На детское мое воображение задумка власти действовала, для меня видимость была неотделима от сути. Я страшился городового, я старался не привлекать его внимания. Я осторожно обходил перекресток, когда он там возвышался, а если почему-либо раздавался его оглушающий свист, немедленно удирал, хотя, несомненно, свист этот не мог относиться ко мне. Как хорошо было бы власти, если бы люди всегда оставались детьми!

Картина «бдящего на посту» городового — статична. И она так врезалась в детскую память, вероятно, лишь потому, что существовало и другое, динамическое воспоминание. Была ночь — я знаю, что ночь, а не день, ибо в окнах темно, а у стола сидит отец в подштанниках (днем такой вольности он себе не разрешал). Я на руках у горестно молчаливой матери, к нашим ногам жмется смертно напуганный Жеффик, в открытой на кухоньку двери видна бабушка.
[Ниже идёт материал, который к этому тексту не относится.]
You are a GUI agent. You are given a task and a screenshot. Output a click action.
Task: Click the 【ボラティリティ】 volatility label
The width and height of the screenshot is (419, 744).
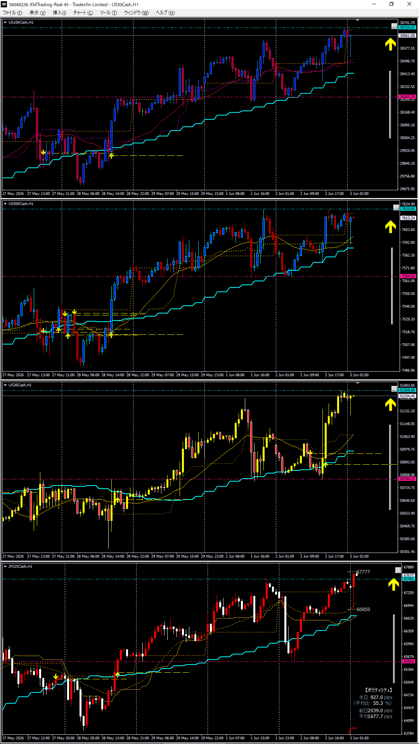pyautogui.click(x=378, y=690)
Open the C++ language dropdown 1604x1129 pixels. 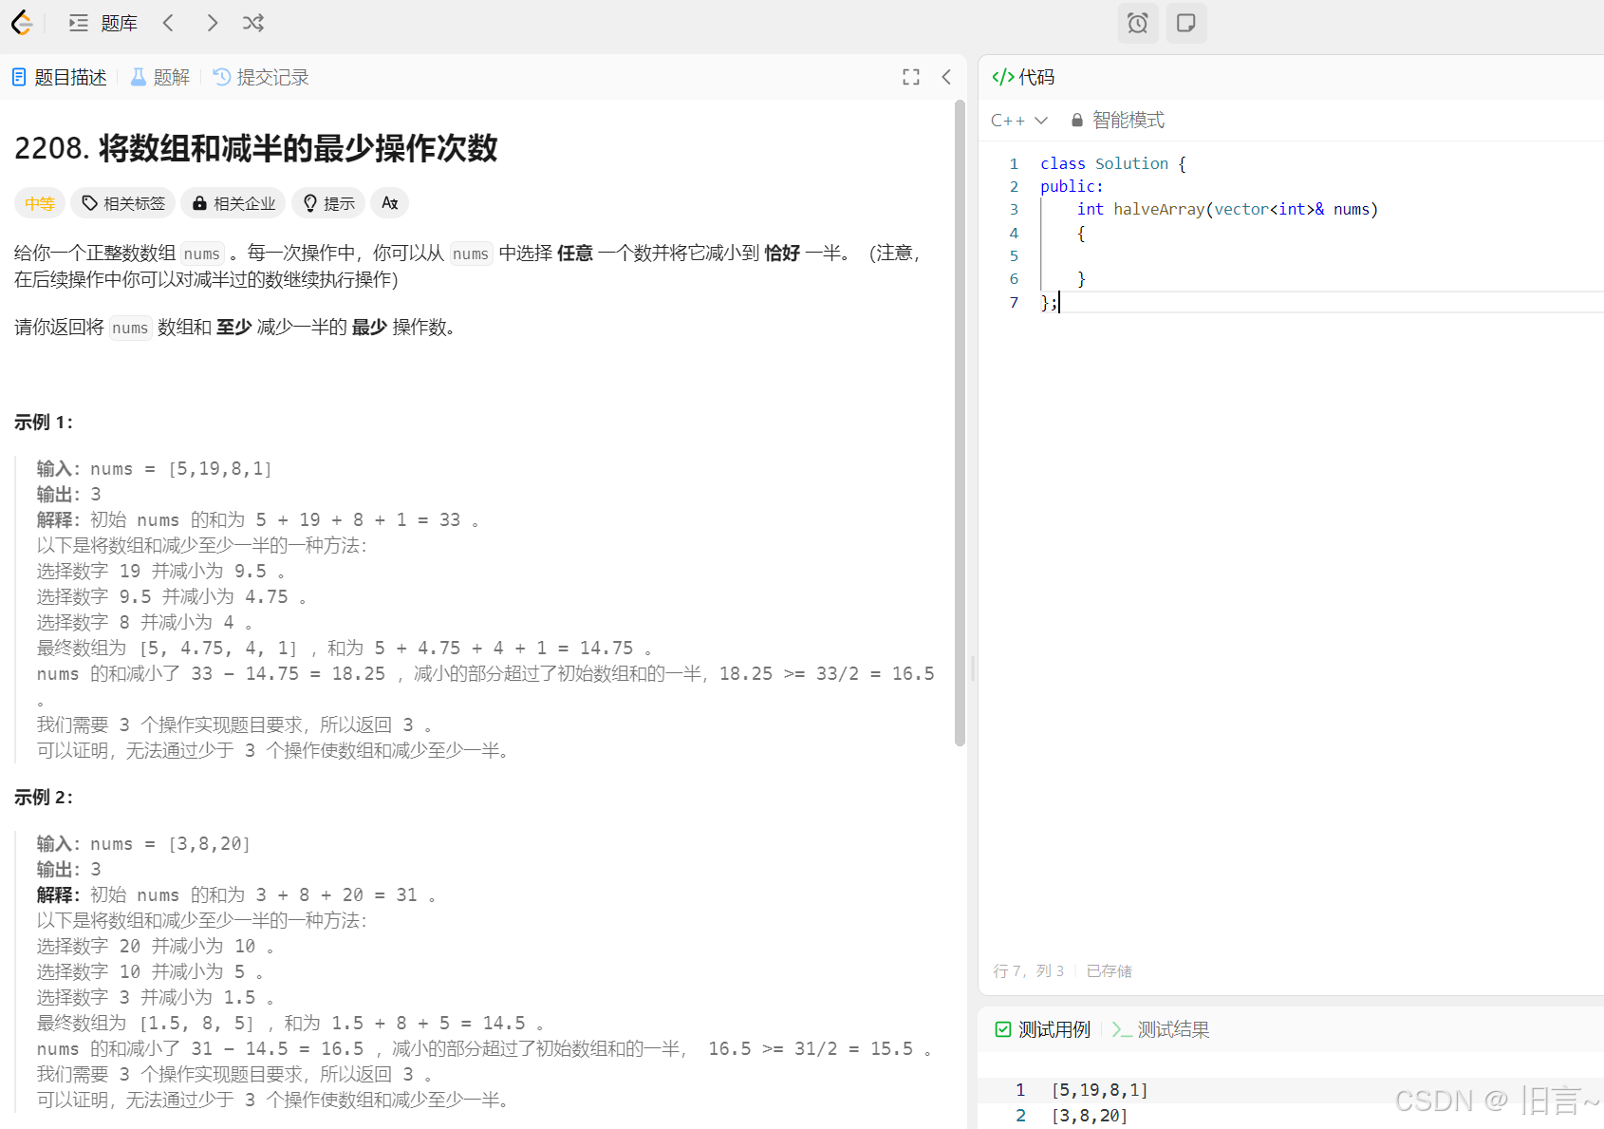pyautogui.click(x=1018, y=121)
Все мы (кроме, конечно, Жеффика) сидим. Но в комнате полно движения. По ней ходят городовой и жандарм. Какой-то офицер стоит около стола, неподалеку притулился дворник — он понятой. Все мое внимание сосредоточено на главном, так я сразу определил, жандарме. Он точно и всецело такой, каких рисовали потом на карикатурах. Много лет я пребывал в убеждении, что революционные карикатуристы изображали именно этого жандарма — огромного, с невероятными усами, с рожей, о которой говорят: «Семь ден ее объезжать — не объедешь!» Жандарм этот командует своими безликими подначальными (среди них и наш городовой), они раскрывают комоды, шкаф, переворачивают постели. А в углу поднимают (к моему страшному удивлению — легко поднимают) половицы и вынимают из тайника газеты и книги, книги и газеты. Гора бумаги накапливается, ей нет конца, так мне кажется, но конец все-таки наступает. Страшный жандарм подходит к столу и рапортует, я навсегда запоминаю его густой, как из бочки, бас:

— Три пуда нелегальной литературы, ваше благородие.

Офицер что-то пишет, присев к столу, отец расписывается, потом натягивает брюки, надевает пиджак и прощается с нами. Не знаю, что он говорит, но как поднимает меня на руки, как целует, как гладит мои волосы — помню, словно это было недавно. Толпа, заполнившая нашу тесную комнатку, удаляется, мама громко рыдает, всхлипывает бабушка, тихо визжит Жеффик, от страха за увезенного отца и от сочувствия к плачущей родне начинаю скулить и я. Мама властно обрывает меня, унося в кроватку:

— Спи, тебя это не касается.

Меня это все-таки касалось. Отца после отсидки в тюрьме выслали в Ростов-на-Дону, под гласный надзор полиции. Выбор места удивляет — все-таки техника высылок с той поры усовершенствовалась, один город на другой, такой же («шило на швайку»), теперь не меняют. Все решается не так по географическому, как по климатическому принципу: например, знойный юг заменяется ледяным севером, столичный асфальт — дикой тайгой.